INTERVIEW – Liliane Daligand est psychiatre, professeure de médecine légale. Elle vient de publier La violence féminine aux éditions Albin Michel.
LE FIGARO. – Pour vous qui l’explorez depuis de longues années, quelle est la spécificité de la violence au féminin?
Liliane DALIGAND. – Chez les femmes, la violence est vraiment liée à une recherche de pouvoir et de domination sur les autres – présente aussi chez les hommes bien sûr – mais doublée ici d’une recherche de puissance phallique qui leur donnerait pleinement prise sur l’autre.

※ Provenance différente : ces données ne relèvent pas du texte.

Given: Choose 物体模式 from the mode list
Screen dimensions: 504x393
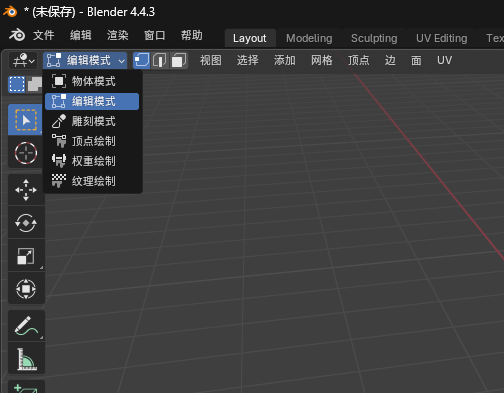Looking at the screenshot, I should pyautogui.click(x=92, y=81).
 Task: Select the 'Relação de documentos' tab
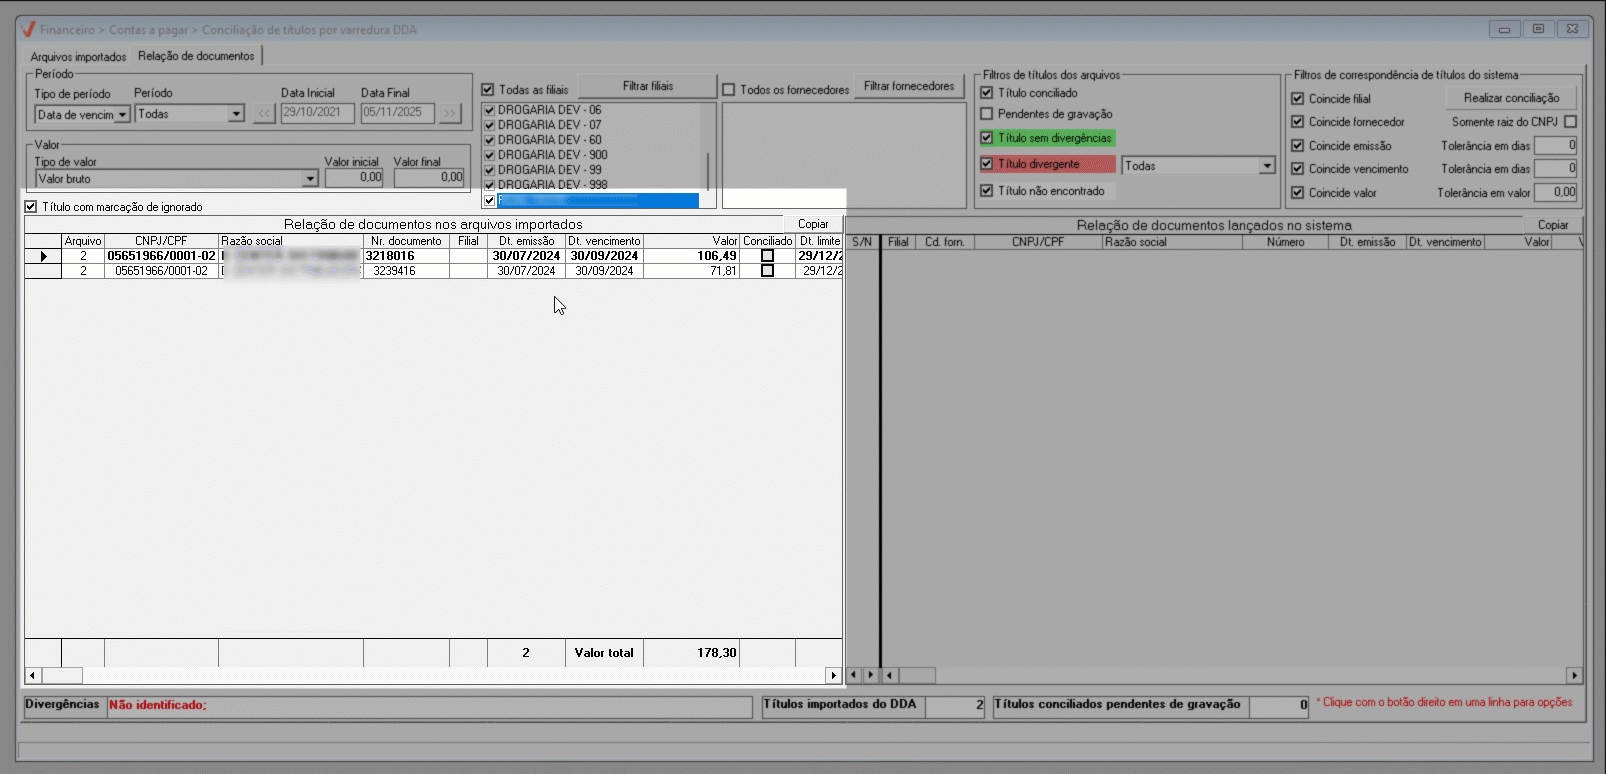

Chez les adolescentes notamment, on observe qu’elles voudraient, au combat, absorber la force des «mecs». Beaucoup se vivent comme des garçons manqués, pensent que si elles avaient disposé de cette puissance séminale qui se voit, elles n’auraient pas vécu les traumatismes par lesquels elles sont passées. Certaines femmes violentes parlent fort, voulant être comme les hommes, qu’elles méprisent pourtant. Elles réclament l’égalité dans ce domaine-là aussi, ne disant jamais «j’ai été battue», mais «je me suis battue»…
Vous parlez de traumatismes les concernant. Est-ce là la racine principale de leurs comportements violents?
Oui, la grande majorité de ces femmes ont connu la violence et le rejet dans un parcours qui ressemble beaucoup à celui des victimes. Souvent, elles ont manqué d’un père, celui-ci étant absent, disqualifié, dévalorisé, insignifiant. Or c’est le père qui institue sa fille à sa place symbolique de fille sans collage ni confusion avec tout autre. Elles ont été difficilement instituées comme femmes, elles sont peu sûres de leur identité féminine.
Mais leurs mères ne les ont-elles pas aidées en ce sens?
Souvent, les mères ont été soit indifférentes, soit trop proches, en miroir, n’acceptant aucune différence, du type «on est copines, on est les mêmes». La fille est dans la confusion des générations et réduite, sans place dans la génération, au seul repérage des images, sans possibilité d’identification symbolique. Elle n’a pas de place dans la trame symbolique de la parenté, ni de place comme sujet de la parole et de la loi. Elles aspirent souvent à tout maîtriser, à tout contrôler, à reproduire seulement du «moi», du «même» qu’elles connaîtraient parfaitement, sans reconnaître l’autre comme autre dans sa différence, son inconnaissable…
Mais en même temps, si elles sont ainsi rigides psychiquement, vous observez qu’elles sont aussi très influençables. Comment est-ce possible?
Oui, les sinistres affaires Fourniret ou Dutroux nous ont révélé les cas de ces femmes qui, sous emprise, assistent passivement ou aident aux passages à l’acte… Leur manque de sens critique est lié à leur immaturité. Elles sont peu élaborées et très malléables. Elles ont du mal à se couper d’une mère toute puissante. Pour s’en séparer, elles s’allient à une autre puissance, celle d’un homme sur lequel elles se greffent.